Sauf que le temps passe jusqu'en 1982, et alors que le temps de Quick est mesuré de la même façon en Amérique du Nord et en Angleterre, les anglais, saignent nettement moins que les nord-américains, tout en étant largement aussi protégés par les anticoagulants. Un peu comme si on ne mesurait pas la même chose des deux côtés de l'Atlantique.

Et bien évidemment c'est très exactement le cas. Les Grand-Bretons, pour obtenir de la thrombine, se servent de cerveaux humains frais qu'ils pressent de façon artisanale dans les labos en charge de faire les mesures du temps de Quick. Si. Je sais. C'est hyper appétissant.

Pendant ce temps, dans leur ancienne colonie, les américains, utilisent de la thromboplastine animale extraite industriellement. Malheureusement cette thrombine est moins sensible que celle d'origine humaine, biaisant les résultats des laboratoires US, et conduisant à un surdosage systématique des américains par rapport aux anglais.

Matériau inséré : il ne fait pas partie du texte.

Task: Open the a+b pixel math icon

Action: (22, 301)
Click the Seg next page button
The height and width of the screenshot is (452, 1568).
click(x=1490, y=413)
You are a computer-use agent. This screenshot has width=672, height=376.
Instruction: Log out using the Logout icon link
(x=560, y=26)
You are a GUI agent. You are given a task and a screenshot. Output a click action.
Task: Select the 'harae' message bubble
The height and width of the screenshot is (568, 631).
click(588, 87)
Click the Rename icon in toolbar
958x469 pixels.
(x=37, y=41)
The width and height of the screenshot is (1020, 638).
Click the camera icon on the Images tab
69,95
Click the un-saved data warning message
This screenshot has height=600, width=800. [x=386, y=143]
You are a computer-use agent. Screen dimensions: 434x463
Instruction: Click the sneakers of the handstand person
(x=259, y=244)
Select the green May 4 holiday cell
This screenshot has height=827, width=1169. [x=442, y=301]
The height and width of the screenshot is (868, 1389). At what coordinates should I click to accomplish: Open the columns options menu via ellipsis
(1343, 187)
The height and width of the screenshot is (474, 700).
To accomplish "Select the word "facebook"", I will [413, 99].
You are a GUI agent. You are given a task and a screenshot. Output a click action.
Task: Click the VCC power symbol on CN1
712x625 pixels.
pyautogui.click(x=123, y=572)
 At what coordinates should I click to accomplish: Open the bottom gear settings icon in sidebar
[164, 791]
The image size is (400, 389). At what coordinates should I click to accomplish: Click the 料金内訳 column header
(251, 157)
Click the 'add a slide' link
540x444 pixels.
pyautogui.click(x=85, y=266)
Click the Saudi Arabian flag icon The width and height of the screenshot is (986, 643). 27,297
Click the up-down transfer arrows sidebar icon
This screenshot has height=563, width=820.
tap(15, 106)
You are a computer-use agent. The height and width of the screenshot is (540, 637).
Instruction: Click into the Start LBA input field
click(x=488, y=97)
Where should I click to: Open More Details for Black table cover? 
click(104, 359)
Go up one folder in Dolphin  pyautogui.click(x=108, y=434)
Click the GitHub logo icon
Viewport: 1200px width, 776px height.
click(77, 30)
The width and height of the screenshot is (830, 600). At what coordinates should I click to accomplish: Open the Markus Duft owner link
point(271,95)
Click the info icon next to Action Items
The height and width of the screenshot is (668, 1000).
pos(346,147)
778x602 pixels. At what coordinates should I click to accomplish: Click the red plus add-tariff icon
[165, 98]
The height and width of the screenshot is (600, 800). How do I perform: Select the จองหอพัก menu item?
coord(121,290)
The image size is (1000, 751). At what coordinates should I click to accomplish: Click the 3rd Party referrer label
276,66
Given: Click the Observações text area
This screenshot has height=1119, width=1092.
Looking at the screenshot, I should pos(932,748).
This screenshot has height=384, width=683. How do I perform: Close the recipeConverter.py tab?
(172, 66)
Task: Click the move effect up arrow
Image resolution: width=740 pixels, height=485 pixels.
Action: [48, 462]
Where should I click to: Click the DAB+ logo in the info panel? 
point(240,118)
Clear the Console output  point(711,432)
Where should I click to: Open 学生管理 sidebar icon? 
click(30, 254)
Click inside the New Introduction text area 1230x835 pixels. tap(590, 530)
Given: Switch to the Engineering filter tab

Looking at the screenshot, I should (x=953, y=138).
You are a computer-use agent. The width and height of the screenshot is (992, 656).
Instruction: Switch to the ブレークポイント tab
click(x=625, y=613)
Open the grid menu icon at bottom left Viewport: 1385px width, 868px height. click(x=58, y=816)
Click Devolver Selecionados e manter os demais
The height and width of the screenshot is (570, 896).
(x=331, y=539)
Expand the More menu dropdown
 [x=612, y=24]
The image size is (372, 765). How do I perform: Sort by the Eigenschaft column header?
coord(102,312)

En 1983, un anglais, Tom Kirkwood, propose une méthode de calibrage de la sensibilité de la thromboplastine. Cette méthode validée par l'OMS devient l'International Normalized Ratio, ou INR, toujours utilisé aujourd'hui. Il faut cependant attendre 1995 pour que l'INR soit adopté partout et que les laboratoires produisant de la thromboplastine donnent systématiquement le degré de sensibilité de leur produit afin de pouvoir calculer l'INR. 

Il aura donc fallu 65 ans entre la mort de rose et la mise au point d'un protocole thérapeutique efficace comportant une molécule connue, un méthode de mesure de son efficacité standardisée, et un antidote simple. 

En 2018 on ne fait pas mieux et pourtant...
...la suite de cette histoire vous narrera de l'apparition des anticoagulants oraux directs qui supplantent les AVK, mais ça on en parlera un autre fois.